And/or bandwidth and/or geometry performance. In the article's conditions the Vega 56 and 64 have the exact same bandwidth and the same 4 geometry engines working at the same clocks.
With primitive shaders working these two factors might be less of a bottleneck.
Aside from HBM and the data fabric, there is also the same L2-L1 bandwidth and the same RBE/export behavior to the L2 and beyond.
Latencies could be generally equivalent iso-clock, and if there are internal variations with the firmware settings they don't show up in the testing.
Some of those elements might change with DSBR and workable primitive shaders. Backpressure due to RBE thrashing and conflicts with CU traffic could slow execution of wavefronts or delay their final export and releasing of resources. Less successful early culling can potentially leave the iso-clock setup pipeline and wavefront launch process more burdened as well.
If AMD's patents on how it implements binning and tiled rasterizer reflect Vega's implementation, the front end's behavior without the features active would make the setup process longer-latency, which Vega may not be balanced for if it's the norm rather than a minority case. As this is happening in a stage whose output generally is amplified into a larger amount of pixel shader work, the level of parallelism and latency tolerance may profile differently and have more specialized concerns given the interaction with the more specialized paths and fixed-function blocks.
The latency angle has made me curious about the significantly higher wait count limit for Vega's vector memory instructions, and if this is a case of where decisions at each level of abstraction are bleeding through.

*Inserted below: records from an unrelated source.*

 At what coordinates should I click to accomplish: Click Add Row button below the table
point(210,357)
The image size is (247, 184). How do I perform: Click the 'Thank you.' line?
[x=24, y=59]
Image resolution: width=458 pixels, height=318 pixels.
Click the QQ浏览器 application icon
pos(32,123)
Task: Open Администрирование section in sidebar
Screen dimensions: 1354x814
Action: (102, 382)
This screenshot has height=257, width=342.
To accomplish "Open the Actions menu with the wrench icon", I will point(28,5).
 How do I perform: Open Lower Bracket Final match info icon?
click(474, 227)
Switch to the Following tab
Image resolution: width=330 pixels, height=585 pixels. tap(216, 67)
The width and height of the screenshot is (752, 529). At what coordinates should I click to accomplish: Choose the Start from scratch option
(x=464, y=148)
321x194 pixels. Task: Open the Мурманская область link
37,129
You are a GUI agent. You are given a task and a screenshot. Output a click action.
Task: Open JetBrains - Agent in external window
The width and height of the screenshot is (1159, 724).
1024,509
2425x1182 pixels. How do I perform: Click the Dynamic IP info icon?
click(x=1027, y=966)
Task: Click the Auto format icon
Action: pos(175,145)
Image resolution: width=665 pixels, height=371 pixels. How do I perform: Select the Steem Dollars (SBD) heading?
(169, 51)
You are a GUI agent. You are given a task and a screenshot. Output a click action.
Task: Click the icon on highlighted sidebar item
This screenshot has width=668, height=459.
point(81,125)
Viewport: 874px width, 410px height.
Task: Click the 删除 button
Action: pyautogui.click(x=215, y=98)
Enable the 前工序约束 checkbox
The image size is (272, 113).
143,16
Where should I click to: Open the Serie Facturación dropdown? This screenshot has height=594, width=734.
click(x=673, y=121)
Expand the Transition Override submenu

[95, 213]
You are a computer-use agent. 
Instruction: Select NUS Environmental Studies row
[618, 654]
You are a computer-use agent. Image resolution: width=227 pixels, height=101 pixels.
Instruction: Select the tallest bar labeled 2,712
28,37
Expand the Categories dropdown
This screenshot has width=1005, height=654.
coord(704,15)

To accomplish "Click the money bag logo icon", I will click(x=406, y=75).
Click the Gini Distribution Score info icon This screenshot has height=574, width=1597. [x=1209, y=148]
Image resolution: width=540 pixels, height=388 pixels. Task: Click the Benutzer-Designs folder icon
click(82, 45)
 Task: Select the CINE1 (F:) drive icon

It doesn't seem like GCN suddenly incurred four times the memory latency, but it might matter more for the new shader variants than it does for more free-form pixel or compute shaders. The tendency for the front-end work to wind up spanning fewer CUs, interactions with fixed-function paths, taking a minority of CUs because of it being pre-amplificiation, and the more complex merged/primitive shader code might place a greater premium on per-wavefront latency handling. That's admittedly speculation in the absence of knowing how the new shaders profile.
That Vega's ISA splits the latency count field the way it does may be another indication of wanting binary backwards compatibility, or perhaps like the implementation-specific triangle coverage instruction it is a sign of the ISA reflecting different scenarios (or different CU revisions?) that need to be able to ignore the new bits.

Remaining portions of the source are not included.